Love in the Light (Hearts in Darkness, #2)

“Caden—”

“Makenna, I’ve been in love with you since the night we met. I’m as sure of that as I am that I let my family’s accident dictate my life in ways I wasn’t even aware of—until I totally crashed and burned. I love you so much if feels like a part of me is gone when we’re not together. I love you because you’re beautiful and kind and smart and funny. Because you accepted me when I didn’t even accept myself. Because your heart is more filled with empathy and understanding than anyone I’ve ever met. I don’t make any sense without you. Not anymore. Because you’re in me, and I want you there. I want you there forever. You and the baby. Our baby.”

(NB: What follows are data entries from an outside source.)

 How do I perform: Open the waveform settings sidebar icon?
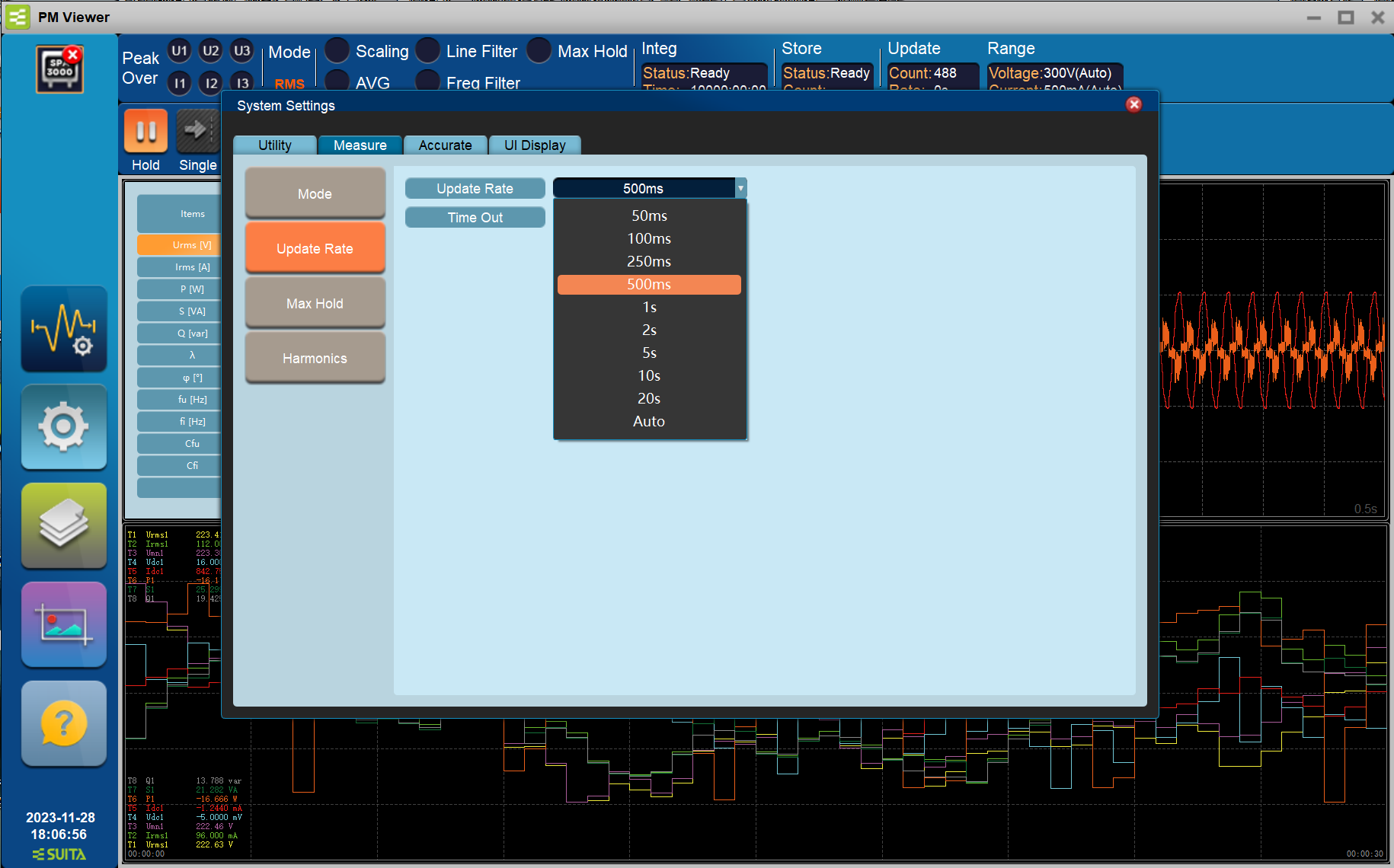[x=64, y=329]
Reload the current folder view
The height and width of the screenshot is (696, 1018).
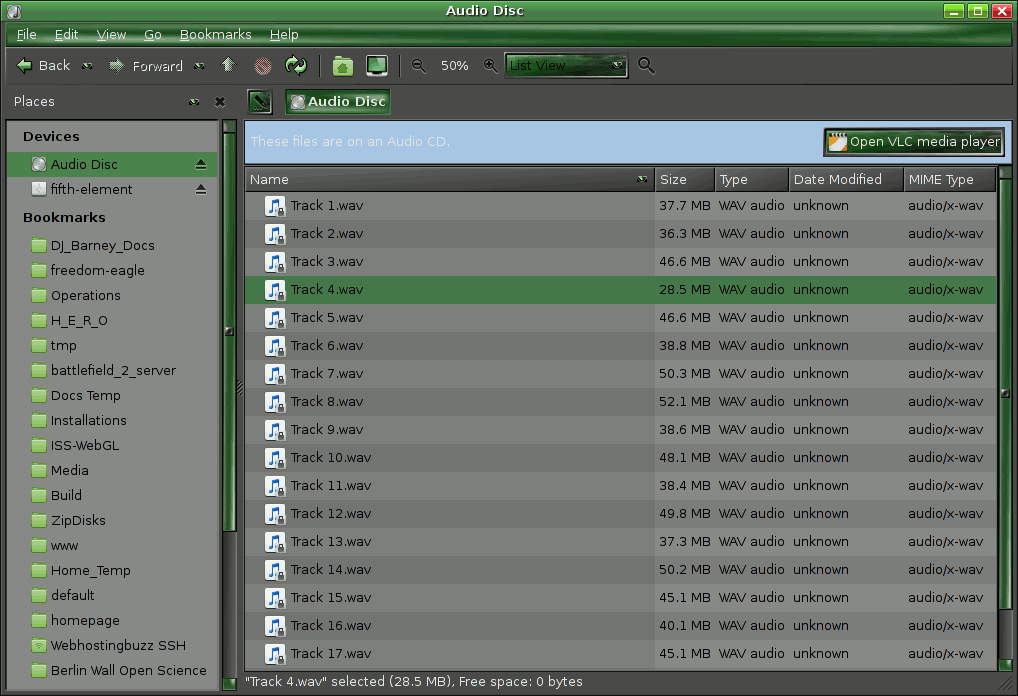tap(295, 66)
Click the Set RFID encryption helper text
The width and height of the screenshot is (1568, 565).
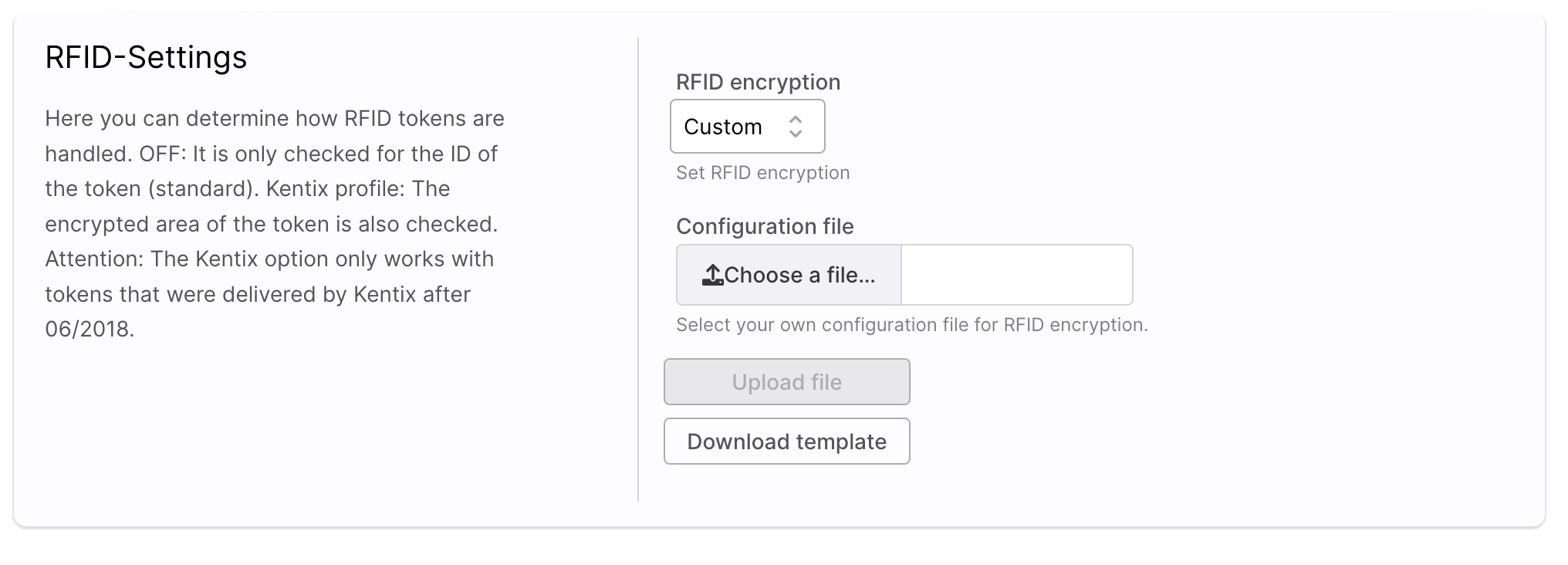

“You…you love me?” she asked, trying the words out as emotion ballooned inside her chest. “Then why…why?” Awkwardly, she tried to scrub away the tears from her face, but the bandages on one hand and the IV in the back of the other made it nearly impossible.

Caden grasped a tissue from the box on the rolling tray, and then he leaned in and dried her tears for her. It was such a ridiculously tender gesture that Makenna sucked in a breath.

“Why did you walk away?” she asked again.

With a heavy sigh, Caden sat back down and took her hand again. He pressed a lingering kiss to her knuckles, the little caring gestures lending credence to his words. “The short answer is that I lost myself, I let myself spiral until I couldn’t control it, and then I became clinically depressed.”

“Oh, Caden,” she said, the knowledge that he’d been hurting so badly cutting right through her.

He shook his head. “I’m better now, so don’t worry. I’ve been working on getting myself back on track for months. And I am better, Red, I need you to know that. Better than I’ve ever been since the accident.” Another kiss to her knuckles. “I let a lot of things chip away at my confidence until I’d convinced myself I didn’t deserve you—”

“I don’t love Cameron, Caden. I don’t want him. And I want you to know I’ve asked him never to contact me again,” she rushed out.

“I know you don’t love him. I know you were honest and sincere in everything you said to me. Problem was, I couldn’t hear what you were saying, or I couldn’t let myself believe it. I don’t know. And that’s another thing I should apologize for,” he said, lips pressing into a hard line. “That I let my lack of faith in myself affect the faith I had in you. And I fucking hate that I did that. Because you did nothing to warrant it. It was all my own bullshit. But that realization was why I was waiting to come back to you, to come back and ask for a second chance. I wanted to come back to you whole. I wanted to be healthy. I wanted to be confident I wouldn’t make the same mistakes all over again. I couldn’t do that to you.”

“And are you all those things now?” she asked, hope and pride rising up inside her. Because there was something in the light in his eyes and the strength of his words that had already answered the question.

“Yes,” he said, nodding, his gaze burning into hers. “For the first time, yes. I had been planning to see you this weekend, even before you stopped by the station Wednesday night.” He gave a little shrug. “You showing up felt like a sign. That it was time. And that I was ready.”

Makenna closed her eyes and inhaled a deep breath, all the stressful uncertainty she’d been carrying sloughing right off her shoulders. It was the most beautiful relief, even as exhaustion from the night stole over her body. Looking at him again, she gave a small smile. “I’m so proud of you, Caden.”

“So,” he said in a low voice. “Do you think…could you give me a second chance to be in your life? To love you? You and the baby?”

“Oh, Caden, I’ve just been waiting for you to say the words,” she said, her throat going tight. “I want you in my life more than anything, and not a second has passed since we’ve been apart that I haven’t loved you with everything that I am.” She rubbed her knuckles along the prominent ridge of his cheekbone and wished her body was in a condition that would let her do what she really wanted—to climb into his lap, wrap herself around him, and never let go. “I’m going to love you forever. I’m not going anywhere, no matter what.”

“Jesus, Makenna, I was so damn scared you’d be done with me for good,” he said, stretching over her to give her a hug.

“You never have to worry about that, Caden. But you have to promise me you’ll never shut me out like that again. You have to let me be there for you the same way you were here for me tonight, when things are at their very worst and everything seems to be falling apart. I want to be there for you. I need to be there for you. And you have to promise to let me. Because I can’t lose you like that again. I won’t.”